#### Material for the task
========================

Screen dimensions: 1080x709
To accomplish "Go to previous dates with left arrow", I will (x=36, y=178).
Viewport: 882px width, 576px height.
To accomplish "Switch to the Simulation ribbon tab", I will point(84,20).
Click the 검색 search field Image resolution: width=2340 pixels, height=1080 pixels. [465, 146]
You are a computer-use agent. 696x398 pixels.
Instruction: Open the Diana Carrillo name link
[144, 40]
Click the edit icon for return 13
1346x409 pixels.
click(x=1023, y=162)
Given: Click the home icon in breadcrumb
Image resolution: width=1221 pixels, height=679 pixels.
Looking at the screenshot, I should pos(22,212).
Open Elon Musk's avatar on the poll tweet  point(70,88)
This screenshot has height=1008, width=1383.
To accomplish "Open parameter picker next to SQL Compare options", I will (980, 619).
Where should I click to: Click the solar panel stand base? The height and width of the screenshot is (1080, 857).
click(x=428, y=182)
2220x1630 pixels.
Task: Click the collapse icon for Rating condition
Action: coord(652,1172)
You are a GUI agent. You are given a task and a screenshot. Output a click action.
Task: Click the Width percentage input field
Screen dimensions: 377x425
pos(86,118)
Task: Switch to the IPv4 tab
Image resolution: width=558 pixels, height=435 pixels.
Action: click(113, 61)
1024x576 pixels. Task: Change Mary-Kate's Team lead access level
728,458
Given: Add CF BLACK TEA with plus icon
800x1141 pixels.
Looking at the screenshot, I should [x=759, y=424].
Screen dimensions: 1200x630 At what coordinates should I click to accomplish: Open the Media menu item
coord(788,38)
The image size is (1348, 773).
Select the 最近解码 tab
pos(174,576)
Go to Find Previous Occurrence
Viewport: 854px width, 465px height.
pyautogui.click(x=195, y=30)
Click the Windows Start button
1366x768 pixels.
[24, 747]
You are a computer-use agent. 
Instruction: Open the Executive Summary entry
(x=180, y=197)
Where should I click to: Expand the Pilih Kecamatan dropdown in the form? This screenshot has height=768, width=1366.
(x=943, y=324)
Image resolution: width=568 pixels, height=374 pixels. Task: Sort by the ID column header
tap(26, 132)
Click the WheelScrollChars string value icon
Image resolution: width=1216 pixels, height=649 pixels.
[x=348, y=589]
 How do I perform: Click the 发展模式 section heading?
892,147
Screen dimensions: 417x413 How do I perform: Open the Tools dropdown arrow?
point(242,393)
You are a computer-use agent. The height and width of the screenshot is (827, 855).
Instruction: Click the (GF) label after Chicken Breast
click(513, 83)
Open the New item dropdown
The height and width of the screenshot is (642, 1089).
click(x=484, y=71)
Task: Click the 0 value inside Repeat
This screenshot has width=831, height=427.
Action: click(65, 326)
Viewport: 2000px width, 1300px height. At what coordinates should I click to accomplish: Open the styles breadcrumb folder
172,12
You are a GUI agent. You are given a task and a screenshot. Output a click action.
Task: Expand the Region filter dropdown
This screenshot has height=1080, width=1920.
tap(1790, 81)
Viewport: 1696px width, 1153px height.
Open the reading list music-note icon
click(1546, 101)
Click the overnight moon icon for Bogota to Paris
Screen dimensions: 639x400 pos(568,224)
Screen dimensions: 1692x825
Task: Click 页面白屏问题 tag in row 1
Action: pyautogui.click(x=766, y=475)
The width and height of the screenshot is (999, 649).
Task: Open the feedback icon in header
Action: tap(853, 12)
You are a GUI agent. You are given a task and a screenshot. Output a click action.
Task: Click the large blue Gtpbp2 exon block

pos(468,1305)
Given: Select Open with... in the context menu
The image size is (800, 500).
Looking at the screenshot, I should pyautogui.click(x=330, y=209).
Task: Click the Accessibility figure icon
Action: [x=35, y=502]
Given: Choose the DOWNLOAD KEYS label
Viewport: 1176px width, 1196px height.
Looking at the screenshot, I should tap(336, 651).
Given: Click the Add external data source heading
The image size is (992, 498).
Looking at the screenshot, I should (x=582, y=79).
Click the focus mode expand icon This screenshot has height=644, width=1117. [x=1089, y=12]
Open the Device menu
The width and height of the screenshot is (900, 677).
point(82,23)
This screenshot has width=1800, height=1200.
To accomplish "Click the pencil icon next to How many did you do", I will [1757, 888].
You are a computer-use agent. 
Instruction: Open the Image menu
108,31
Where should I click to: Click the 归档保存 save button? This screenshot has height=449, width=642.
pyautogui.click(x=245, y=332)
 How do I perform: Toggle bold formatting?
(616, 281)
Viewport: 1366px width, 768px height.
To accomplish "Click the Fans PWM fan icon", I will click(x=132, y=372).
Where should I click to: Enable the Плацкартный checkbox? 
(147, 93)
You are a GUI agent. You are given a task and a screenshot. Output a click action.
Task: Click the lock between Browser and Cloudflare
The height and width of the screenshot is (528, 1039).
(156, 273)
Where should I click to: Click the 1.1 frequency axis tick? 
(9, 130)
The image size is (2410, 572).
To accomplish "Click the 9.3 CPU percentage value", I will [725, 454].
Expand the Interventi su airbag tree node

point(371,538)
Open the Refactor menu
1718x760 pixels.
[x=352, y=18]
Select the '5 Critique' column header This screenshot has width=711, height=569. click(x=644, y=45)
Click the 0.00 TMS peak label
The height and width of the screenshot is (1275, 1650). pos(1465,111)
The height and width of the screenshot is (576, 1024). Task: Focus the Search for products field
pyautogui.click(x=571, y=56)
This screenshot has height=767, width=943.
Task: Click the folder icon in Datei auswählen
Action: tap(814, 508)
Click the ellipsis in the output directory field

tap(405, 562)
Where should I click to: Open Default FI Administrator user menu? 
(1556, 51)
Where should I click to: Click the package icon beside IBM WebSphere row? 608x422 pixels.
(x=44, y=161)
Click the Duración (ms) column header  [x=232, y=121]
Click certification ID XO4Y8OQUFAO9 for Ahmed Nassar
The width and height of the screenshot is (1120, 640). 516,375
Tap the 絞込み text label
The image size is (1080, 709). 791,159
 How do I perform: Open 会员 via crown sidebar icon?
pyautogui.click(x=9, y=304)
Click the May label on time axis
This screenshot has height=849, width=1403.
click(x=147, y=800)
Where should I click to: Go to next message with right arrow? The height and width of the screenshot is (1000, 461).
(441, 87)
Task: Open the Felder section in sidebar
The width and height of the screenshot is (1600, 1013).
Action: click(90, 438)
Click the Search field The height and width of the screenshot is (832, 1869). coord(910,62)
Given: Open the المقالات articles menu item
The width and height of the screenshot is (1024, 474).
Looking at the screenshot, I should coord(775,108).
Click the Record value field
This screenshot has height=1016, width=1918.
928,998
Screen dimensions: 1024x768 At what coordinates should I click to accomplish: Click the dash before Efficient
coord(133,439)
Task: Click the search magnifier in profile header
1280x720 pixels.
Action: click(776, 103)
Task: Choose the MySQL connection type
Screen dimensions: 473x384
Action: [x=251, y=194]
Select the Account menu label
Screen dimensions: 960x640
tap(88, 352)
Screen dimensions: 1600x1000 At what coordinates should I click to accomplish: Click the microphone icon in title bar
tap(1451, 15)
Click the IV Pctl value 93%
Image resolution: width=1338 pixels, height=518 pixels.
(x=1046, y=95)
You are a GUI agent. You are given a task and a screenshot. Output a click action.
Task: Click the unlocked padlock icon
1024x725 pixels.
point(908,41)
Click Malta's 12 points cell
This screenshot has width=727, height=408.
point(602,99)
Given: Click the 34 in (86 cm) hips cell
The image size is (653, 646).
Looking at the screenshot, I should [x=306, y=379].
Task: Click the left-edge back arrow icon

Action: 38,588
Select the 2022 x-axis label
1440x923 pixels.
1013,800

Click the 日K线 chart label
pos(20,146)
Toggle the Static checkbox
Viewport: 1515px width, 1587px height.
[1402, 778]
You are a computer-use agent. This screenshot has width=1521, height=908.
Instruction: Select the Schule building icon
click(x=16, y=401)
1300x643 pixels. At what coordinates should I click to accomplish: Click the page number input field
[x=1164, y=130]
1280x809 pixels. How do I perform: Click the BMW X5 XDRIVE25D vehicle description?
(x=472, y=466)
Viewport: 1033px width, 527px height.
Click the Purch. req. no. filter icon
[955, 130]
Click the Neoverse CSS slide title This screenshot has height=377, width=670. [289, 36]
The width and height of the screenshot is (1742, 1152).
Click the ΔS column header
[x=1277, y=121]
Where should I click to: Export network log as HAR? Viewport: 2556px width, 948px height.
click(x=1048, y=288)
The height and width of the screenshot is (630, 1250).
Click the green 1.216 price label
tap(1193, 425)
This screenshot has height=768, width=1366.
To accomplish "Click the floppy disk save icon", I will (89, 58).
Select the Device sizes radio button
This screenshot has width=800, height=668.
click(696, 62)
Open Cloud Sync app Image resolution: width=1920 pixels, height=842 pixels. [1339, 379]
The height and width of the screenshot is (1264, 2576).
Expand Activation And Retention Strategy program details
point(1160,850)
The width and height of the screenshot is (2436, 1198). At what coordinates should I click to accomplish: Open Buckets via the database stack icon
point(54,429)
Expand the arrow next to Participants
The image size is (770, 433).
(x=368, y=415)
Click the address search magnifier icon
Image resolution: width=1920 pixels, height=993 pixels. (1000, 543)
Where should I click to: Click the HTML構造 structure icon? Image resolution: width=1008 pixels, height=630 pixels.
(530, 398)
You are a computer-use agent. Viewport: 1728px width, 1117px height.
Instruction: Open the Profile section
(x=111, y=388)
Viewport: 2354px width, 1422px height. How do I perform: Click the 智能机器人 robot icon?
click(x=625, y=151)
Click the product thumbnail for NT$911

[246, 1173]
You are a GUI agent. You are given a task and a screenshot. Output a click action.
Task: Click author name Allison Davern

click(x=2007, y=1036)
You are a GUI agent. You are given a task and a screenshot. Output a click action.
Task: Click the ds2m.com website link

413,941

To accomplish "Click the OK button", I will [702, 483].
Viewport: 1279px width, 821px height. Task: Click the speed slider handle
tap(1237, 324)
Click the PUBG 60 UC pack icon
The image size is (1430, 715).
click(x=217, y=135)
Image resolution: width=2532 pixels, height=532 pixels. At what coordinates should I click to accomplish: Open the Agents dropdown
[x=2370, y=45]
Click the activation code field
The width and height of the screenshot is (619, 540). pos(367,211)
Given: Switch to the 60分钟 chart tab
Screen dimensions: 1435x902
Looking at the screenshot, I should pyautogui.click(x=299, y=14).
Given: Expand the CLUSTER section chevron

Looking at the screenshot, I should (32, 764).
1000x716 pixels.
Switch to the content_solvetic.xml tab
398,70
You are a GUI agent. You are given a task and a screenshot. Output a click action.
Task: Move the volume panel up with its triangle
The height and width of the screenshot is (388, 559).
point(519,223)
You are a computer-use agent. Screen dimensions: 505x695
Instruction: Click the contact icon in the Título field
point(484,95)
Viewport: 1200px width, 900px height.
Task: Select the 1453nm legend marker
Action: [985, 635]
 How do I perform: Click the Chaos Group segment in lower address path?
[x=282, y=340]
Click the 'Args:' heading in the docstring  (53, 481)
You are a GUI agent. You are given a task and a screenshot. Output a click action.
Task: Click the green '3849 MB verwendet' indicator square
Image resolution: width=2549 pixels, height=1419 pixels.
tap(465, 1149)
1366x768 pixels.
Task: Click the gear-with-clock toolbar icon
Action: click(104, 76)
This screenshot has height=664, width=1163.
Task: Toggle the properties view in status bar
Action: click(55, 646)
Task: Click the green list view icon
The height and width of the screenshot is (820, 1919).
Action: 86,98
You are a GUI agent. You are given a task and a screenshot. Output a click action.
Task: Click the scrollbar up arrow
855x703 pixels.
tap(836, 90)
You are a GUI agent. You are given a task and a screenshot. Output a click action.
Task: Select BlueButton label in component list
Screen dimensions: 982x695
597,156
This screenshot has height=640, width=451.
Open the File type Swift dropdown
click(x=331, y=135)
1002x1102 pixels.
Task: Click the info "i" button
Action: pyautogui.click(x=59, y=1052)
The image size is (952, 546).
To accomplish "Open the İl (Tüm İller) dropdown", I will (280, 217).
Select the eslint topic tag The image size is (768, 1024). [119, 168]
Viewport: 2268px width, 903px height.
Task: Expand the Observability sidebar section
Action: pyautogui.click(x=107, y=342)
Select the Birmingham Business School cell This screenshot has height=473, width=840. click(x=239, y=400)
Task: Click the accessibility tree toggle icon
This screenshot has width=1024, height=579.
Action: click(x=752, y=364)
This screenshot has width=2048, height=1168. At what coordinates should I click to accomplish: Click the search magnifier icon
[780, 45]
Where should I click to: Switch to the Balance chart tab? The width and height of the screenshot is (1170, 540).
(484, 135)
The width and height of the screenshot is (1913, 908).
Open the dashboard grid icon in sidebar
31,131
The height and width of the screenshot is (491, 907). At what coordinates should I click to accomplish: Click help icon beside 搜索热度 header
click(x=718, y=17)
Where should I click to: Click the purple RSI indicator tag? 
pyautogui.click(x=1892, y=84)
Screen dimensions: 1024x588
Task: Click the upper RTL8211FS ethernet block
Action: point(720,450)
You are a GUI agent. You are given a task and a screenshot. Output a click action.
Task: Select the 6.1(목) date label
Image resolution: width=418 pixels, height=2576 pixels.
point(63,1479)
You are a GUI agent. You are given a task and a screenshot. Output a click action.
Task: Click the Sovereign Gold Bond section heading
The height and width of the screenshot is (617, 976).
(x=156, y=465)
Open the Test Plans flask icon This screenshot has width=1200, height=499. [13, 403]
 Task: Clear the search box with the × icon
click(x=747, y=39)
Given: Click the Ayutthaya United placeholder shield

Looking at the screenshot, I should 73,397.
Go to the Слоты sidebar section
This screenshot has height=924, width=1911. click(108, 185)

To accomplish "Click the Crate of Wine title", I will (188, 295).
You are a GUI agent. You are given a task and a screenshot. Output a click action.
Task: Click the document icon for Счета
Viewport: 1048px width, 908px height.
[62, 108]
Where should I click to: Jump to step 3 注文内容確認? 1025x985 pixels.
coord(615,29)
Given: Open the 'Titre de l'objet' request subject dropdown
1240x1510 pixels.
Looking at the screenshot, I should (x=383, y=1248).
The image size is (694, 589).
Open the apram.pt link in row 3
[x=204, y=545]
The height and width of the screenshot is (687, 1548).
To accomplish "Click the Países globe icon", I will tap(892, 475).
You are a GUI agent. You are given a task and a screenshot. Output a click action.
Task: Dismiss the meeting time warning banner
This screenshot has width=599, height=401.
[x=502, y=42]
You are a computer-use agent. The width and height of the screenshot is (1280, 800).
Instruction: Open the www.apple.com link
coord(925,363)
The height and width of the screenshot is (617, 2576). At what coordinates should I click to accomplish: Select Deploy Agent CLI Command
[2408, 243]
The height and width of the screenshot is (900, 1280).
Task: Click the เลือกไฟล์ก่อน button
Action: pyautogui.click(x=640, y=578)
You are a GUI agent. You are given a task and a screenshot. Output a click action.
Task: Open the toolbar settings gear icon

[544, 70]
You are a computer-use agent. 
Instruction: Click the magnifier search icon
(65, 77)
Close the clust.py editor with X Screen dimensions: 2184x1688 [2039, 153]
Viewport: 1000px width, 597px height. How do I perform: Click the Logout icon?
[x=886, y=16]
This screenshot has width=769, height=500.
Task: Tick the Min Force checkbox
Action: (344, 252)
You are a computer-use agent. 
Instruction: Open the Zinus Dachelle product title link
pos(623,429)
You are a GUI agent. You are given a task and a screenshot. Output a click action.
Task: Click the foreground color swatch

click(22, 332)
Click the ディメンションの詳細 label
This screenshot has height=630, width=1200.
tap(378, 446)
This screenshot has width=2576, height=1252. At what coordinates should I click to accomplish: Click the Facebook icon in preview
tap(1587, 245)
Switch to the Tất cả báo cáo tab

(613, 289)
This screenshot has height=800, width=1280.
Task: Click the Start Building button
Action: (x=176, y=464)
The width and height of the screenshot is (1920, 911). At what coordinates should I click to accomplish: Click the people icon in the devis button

========================

#### Exercise aim
Which rows above contain the string "folder" with the same capitalization? Copy each of those rows in full.

#### Right answer
Viewport: 2000px width, 1300px height. At what coordinates should I click to accomplish: Open the styles breadcrumb folder
Task: Click the folder icon in Datei auswählen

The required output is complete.